▸ PROBLEM TO SOLVE
Format the part that opens with the line containing "You are a computer-use" and closes with the line containing "tap(289, 312)" as a Markdown table with the columns No. and Text. Number each row, skip blank lines, and leave the pictures out.

▸ DATA SHOWN

*****

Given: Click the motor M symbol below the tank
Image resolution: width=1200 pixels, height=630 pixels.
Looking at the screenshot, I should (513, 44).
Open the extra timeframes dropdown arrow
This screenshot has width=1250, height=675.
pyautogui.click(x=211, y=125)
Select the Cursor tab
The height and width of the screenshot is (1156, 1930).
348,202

*****

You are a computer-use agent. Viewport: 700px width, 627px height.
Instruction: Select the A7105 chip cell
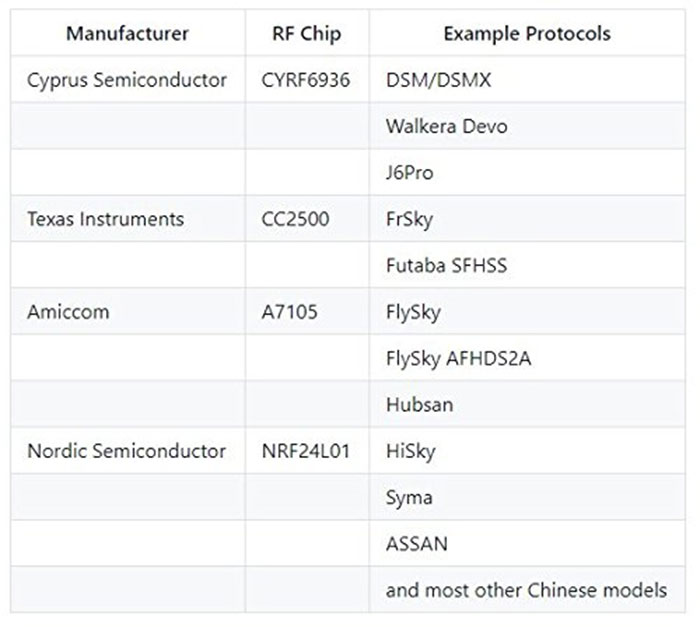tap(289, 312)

*****

▸ COMPLETE ANSWER
| No. | Text |
|---|---|
| 1 | You are a computer-use agent. Viewport: 700px width, 627px height. |
| 2 | Instruction: Select the A7105 chip cell |
| 3 | tap(289, 312) |